The decorated sloping walls also have a small dado rail trim between the paint and the 'colour' as it might do in real life.
On to the windows
I prefer to cut all my trims with a saw and mitre block, even the thin ones. My husband can go through them with a knife in a couple of passes - me?.... I find it nigh on impossible to use a knife through wood.
If you are cutting very thin trims like these you need to boost it up from the floor of the mitre block. Generally you would add a piece of thick(ish) wood. I didn't have any so a sacrificial eraser was used and it did just fine.
I use. 0.5mm clear acrylic for the windows and this can be cut with scissors but I find it seems to squidge all over the place between the blades so I cut it with a very sharp, new blade, Xacto knife. I also resort to overkill in terms of preparation. Having once actually sliced a small piece off the end of my thumb I am super-wary of knives.

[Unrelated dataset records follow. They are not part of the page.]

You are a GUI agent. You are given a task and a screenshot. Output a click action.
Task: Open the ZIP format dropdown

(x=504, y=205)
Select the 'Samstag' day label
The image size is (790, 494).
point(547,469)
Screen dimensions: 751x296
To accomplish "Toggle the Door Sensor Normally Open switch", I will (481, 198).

I make a template for the window (in this case I could use it to cut three windows this size). I fasten this to my cutting mat with tacky wax (double sided sticky tape will do). I lay the acrylic over the template and then I even tape that down with masking tape. Both my hands are now free to focus entirely on holding a steel ruler in place and cutting along its edge. I don't have to try and stop stuff slipping around at the same time.
This acrylic was a leftover from previous exploits and didn't have any protective film on it. It was super-dirty and even a bit scratched. I have better on order. It is sensible to gently soap and water wash it before you use it as any really gloppy finger marks or whatever can be a pain to remove once it has been transformed into a 1/12th Georgian window pane.

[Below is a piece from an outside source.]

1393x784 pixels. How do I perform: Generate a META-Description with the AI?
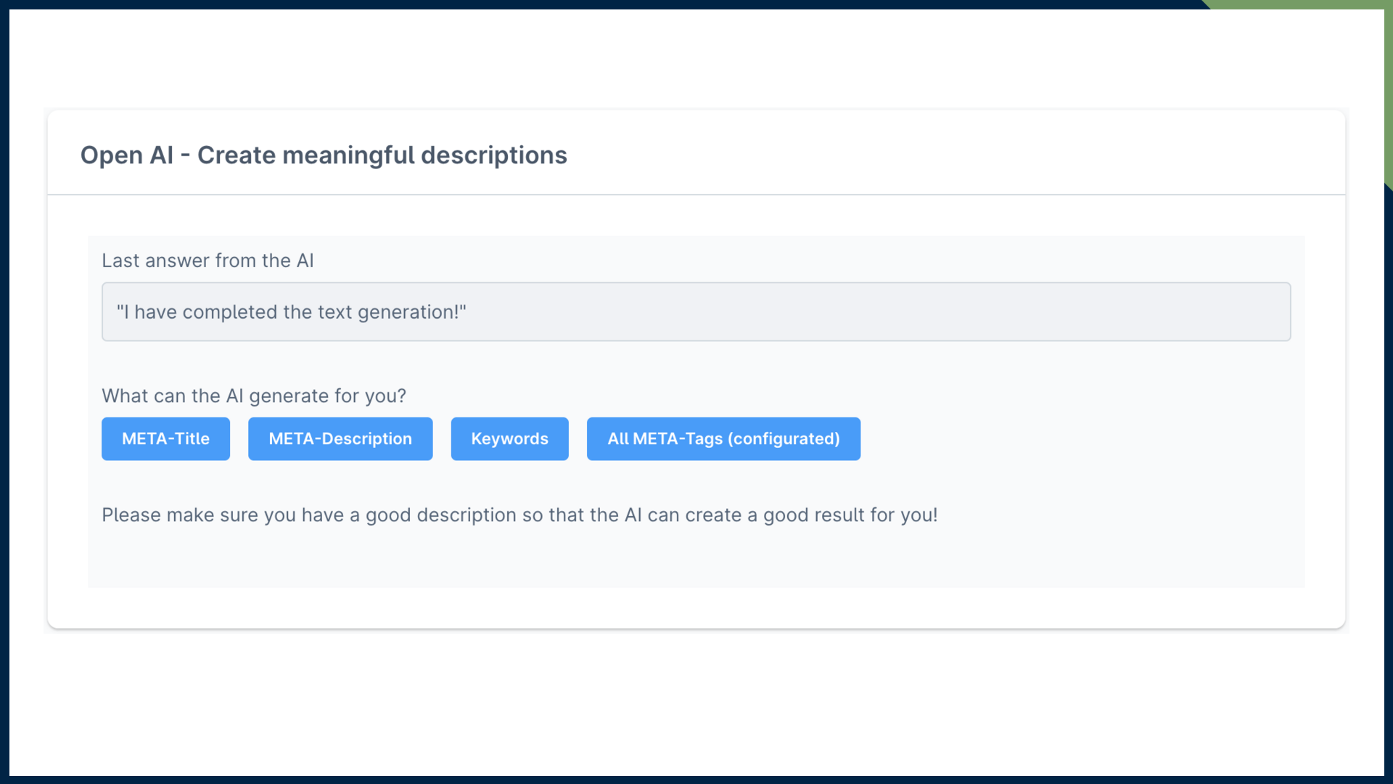pos(340,438)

This is terrific glue for putting in windows but doesn't come cheap. That said it has lasted me through several builds. It does dry clear so if you are a bit messy with glue it won'r ruin your glazing. It also gives you some working time to get things positioned correctly. It is water based for easy clean up and does a great job of sticking acrylic to a painted surface.
I don't know about you but every time I come to a glue I haven't used in a while I have to go tunneling for the glue down a teeny little hole. This is my weapon of choice and is just dropped in my handy-on-my-desk box. It saves a lot of bodging with pins, needles, toothpicks, dental picks, fine tweezers and a gazillion other things I used before I 'invented' this. It even comes with its own handle, what's not to like.

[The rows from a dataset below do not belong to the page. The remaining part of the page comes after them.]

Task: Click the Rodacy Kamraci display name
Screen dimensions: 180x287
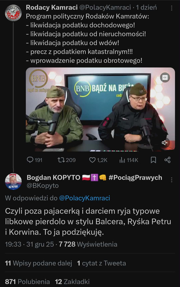Action: click(x=52, y=8)
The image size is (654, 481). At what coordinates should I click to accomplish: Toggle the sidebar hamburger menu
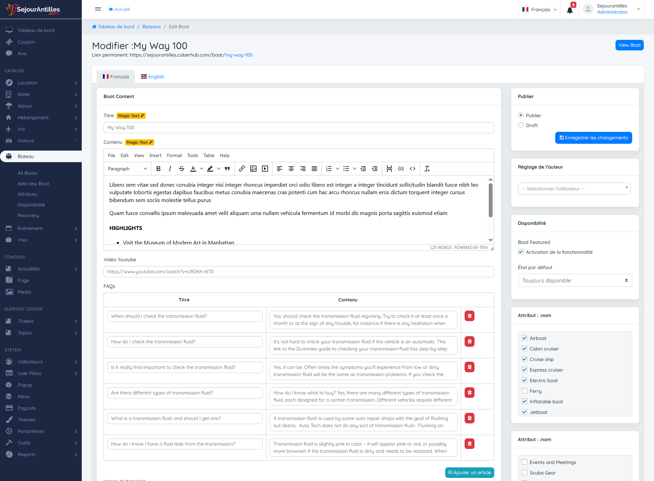pos(98,9)
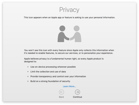Viewport: 139px width, 105px height.
Task: Click bullet dot beside Provide transparency
Action: pos(28,77)
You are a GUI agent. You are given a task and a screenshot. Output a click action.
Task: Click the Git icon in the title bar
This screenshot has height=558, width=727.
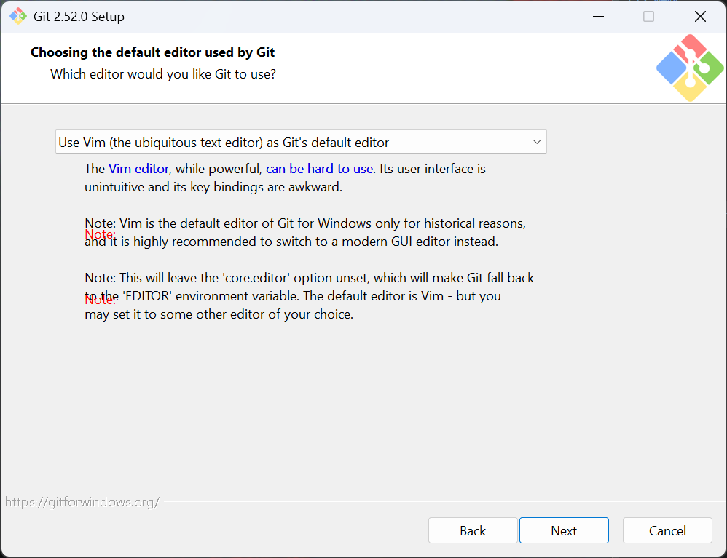click(x=17, y=16)
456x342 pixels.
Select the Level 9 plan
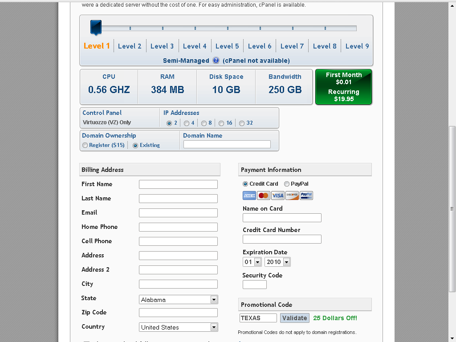[x=357, y=46]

So..... a very small amount of glue round the edges of the 'glass' and press it into place. In this case, on the lower half of the back of the window frames.
all four sides eventually had glue |
It was then just a case of adding trims to make the bottom (inside) half of a sash window. there will be architrave trims round this when they arrive. plus roller blinds to tweak it up a little and conceal even more dubious finishes.
I may have thoroughly shot myself in the foot with my latest dopey idea to 'improve the basic build. Painting 27 sticks, cutting 264 smaller pieces very accurately, cutting two pieces of glazing for every window rather than one and then assembling this lot to make 16 'mock' sash windows is most probably very pointless. As you all know once you set off on one of these paths there is no going back.
Clearly that wasn't challenging enough, so I decided authentic windows needed those little nubs on the frame to stop them thumping down or up. These require spot on measuring and judicious carving and sanding of just the right amount of stick to shape them and...... hey....... I only have 64 of these to make.
Here is the before and after photo of the outside.
before |
after |
before |
after |
Yes, I know it is not earth-shatteringly amazing but it feeds the soul of a slightly bonkers mini-enthusiast.